Step 3: Re-enable Turbo Boost
During my initial troubleshooting (before the repaste), I'd disabled turbo boost in /boot/config/go as a thermal workaround. With proper paste and proper fan control, turbo can stay on permanently. Removed the disable line from the startup script.
# Removed this line (no longer needed): - echo 1 > /sys/devices/system/cpu/intel_pstate/no_turbo # Turbo boost now runs permanently. # P-core boosts to 4.4 GHz, E-cores to 3.3 GHz.
Step 4: Delete the Fan Script
The ACPI fan control User Script got deleted. It was never doing anything. Good riddance.
Results
After the repaste and BIOS configuration, here's where things landed:
| Metric | Before | After |
|---|---|---|
| Idle temperature | 65-72°C | 45-50°C |
| Sustained load | 85-92°C (throttling) | 77-79°C (no throttling) |
| Cache scan spikes | 90°C+ | 77-90°C (brief) |
| Turbo boost | Disabled (workaround) | Enabled permanently |
| Fan control | Broken ACPI script | BIOS PWM (automatic) |
| User Scripts needed | 1 (useless) | 0 |
Repaste the CPU with a quality thermal compound (spread method), configure BIOS SmartFan curves via Ctrl+F12, and delete any ACPI fan control scripts. The BIOS handles everything correctly once you tell it to be aggressive about temperatures. No software fan control needed.
Lessons Learned
A few takeaways from this particular rabbit hole:
- Sysfs accepting writes doesn't mean it does anything. The cooling_device files happily accepted every value I wrote. They confirmed the writes with correct readbacks. They were connected to nothing physical. Always verify the actual effect, not just the interface.
- Check which thermal zone ACPI is actually using. The board temp sensor reading a constant 28°C while the CPU was at 72°C was the smoking gun. If your ACPI thermal zone is bound to the wrong sensor, no amount of userspace scripting will fix fan control.
- The DXP4800+ doesn't have an IT8613E chip. Community fan control tools for other UGREEN NAS models (which use IT8613E for Super I/O) won't work on the DXP4800+. Don't waste time trying.

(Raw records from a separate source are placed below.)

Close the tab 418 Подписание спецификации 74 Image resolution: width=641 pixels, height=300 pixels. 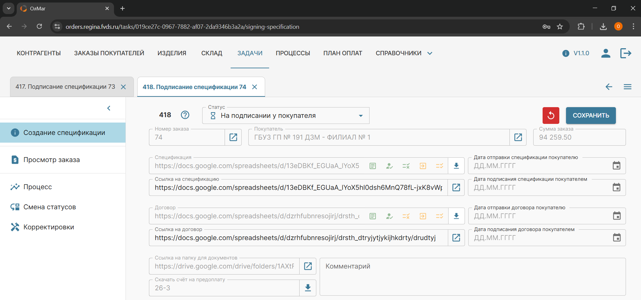[255, 87]
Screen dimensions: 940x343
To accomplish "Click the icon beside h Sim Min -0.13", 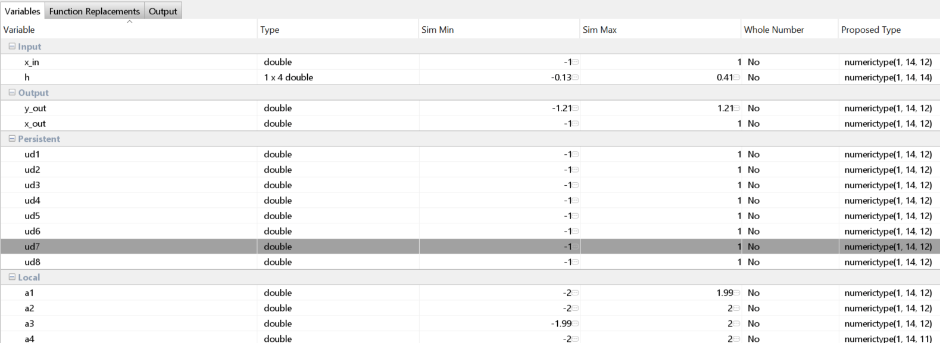I will tap(576, 77).
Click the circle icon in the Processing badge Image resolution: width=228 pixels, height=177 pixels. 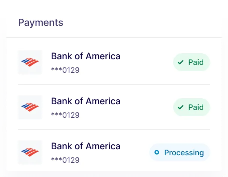157,152
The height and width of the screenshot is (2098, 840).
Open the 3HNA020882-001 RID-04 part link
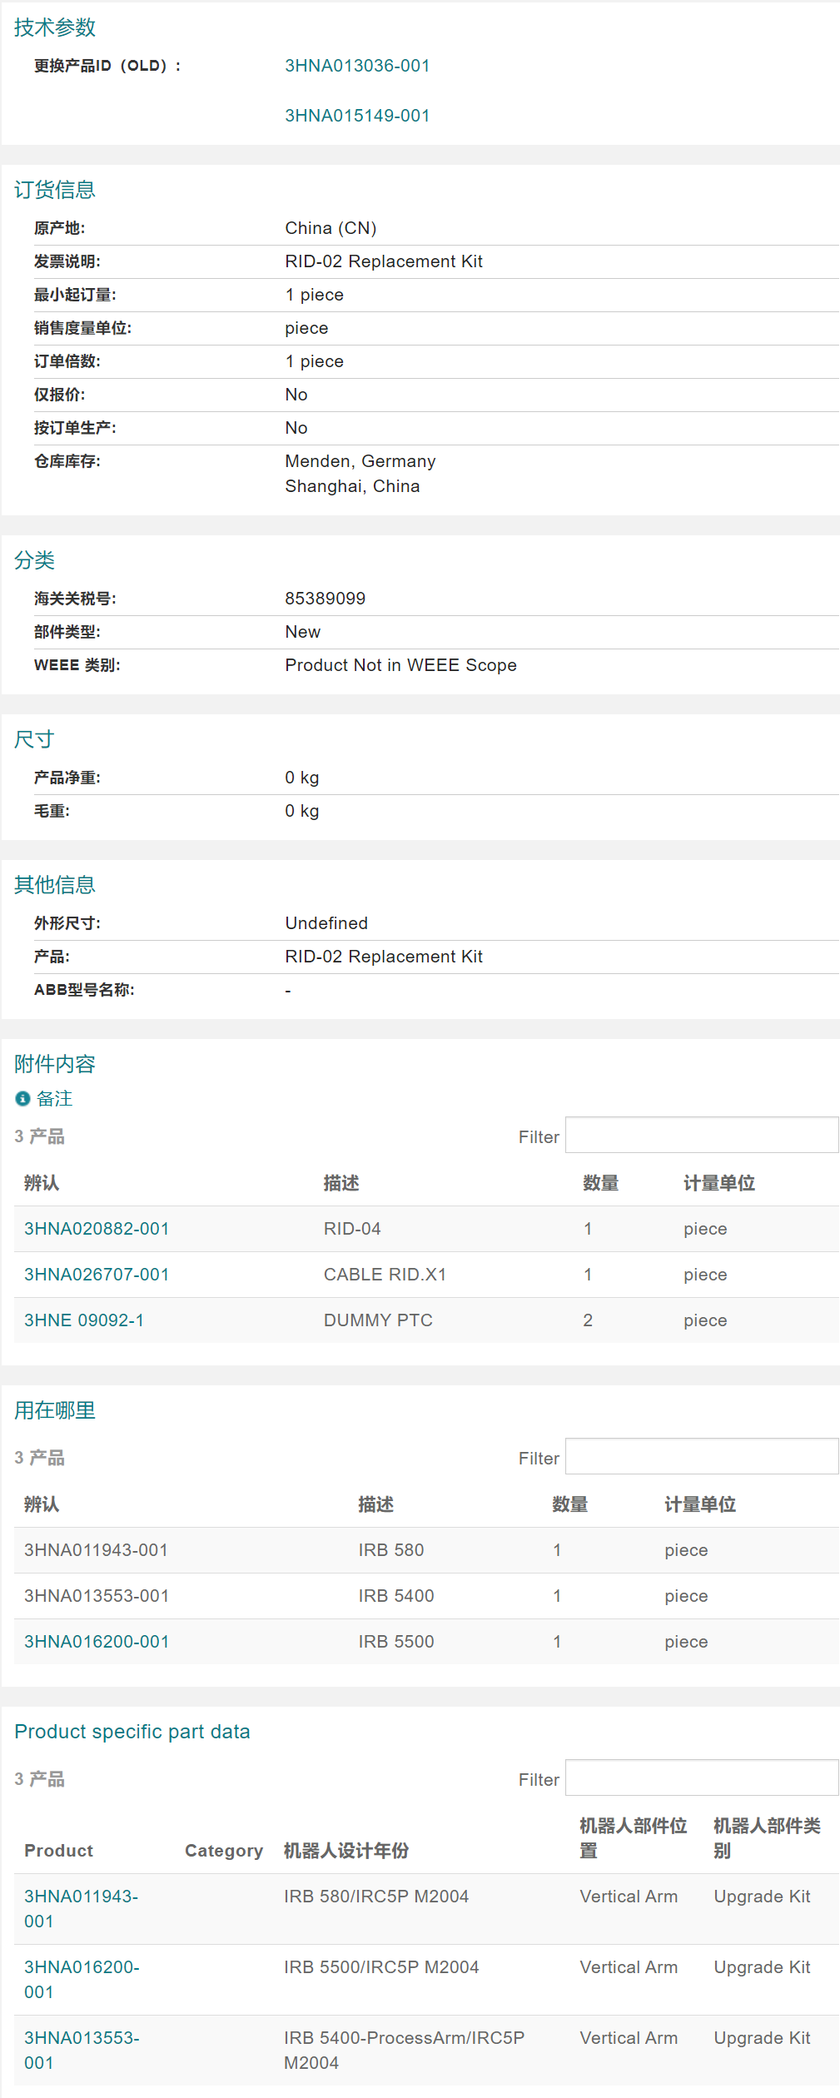tap(97, 1229)
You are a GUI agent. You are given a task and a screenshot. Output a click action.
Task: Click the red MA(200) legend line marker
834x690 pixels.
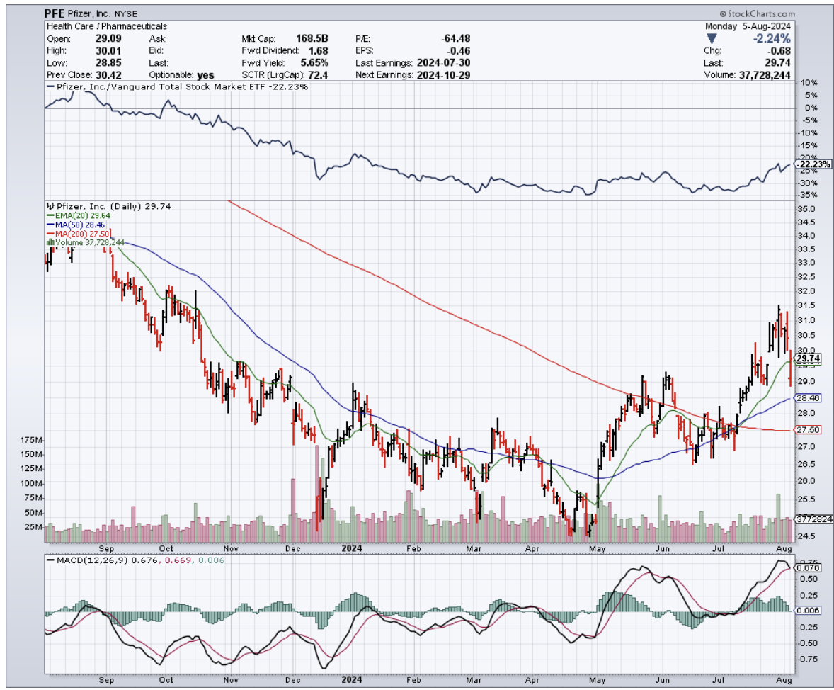click(x=48, y=233)

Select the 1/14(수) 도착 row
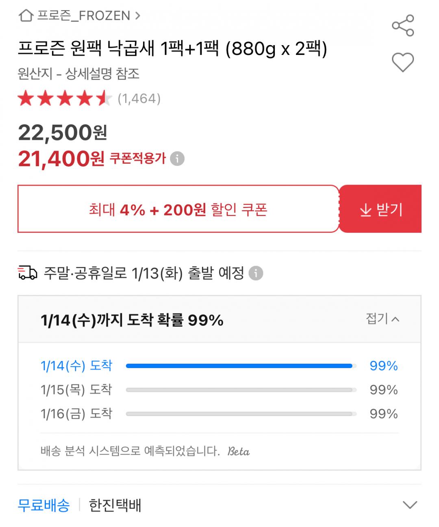pyautogui.click(x=76, y=366)
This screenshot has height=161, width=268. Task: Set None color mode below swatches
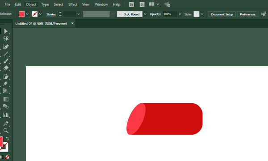coord(7,157)
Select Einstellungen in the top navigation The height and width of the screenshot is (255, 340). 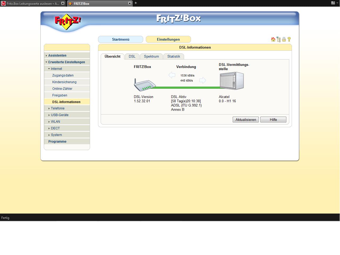[168, 39]
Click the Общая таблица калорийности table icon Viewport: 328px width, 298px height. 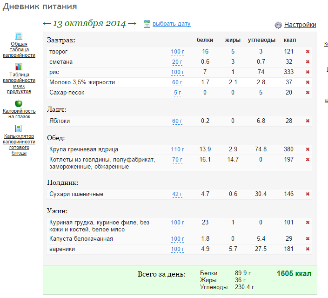[19, 36]
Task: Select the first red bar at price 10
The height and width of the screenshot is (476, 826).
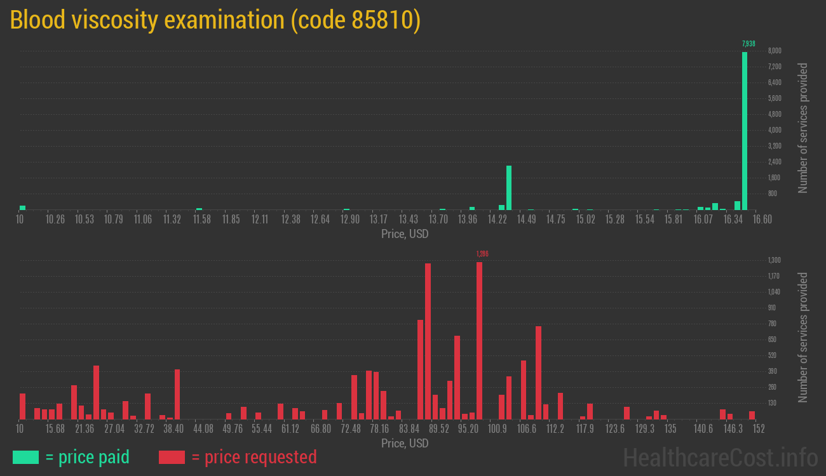Action: pos(22,406)
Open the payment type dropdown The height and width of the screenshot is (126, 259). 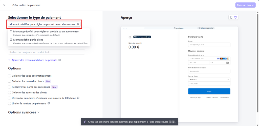coord(45,24)
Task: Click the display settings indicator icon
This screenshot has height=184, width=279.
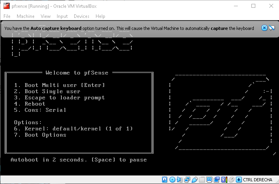Action: [x=210, y=180]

- BIOS access keys are model-specific.
Ctrl+F12for the DXP4800+ is unusual and poorly documented. If your UGREEN NAS doesn't respond to F2 or Delete, tryCtrl+F12. - Factory thermal paste quality varies wildly. 40% die contact is not a manufacturing tolerance - it's a defect. If your DXP4800+ runs hot, a repaste should be your first step.
The whole experience was a good reminder that the gap between "software says it's working" and "hardware is actually doing the thing" can be enormous. Sometimes the fix isn't a better script. It's thermal paste and a BIOS menu.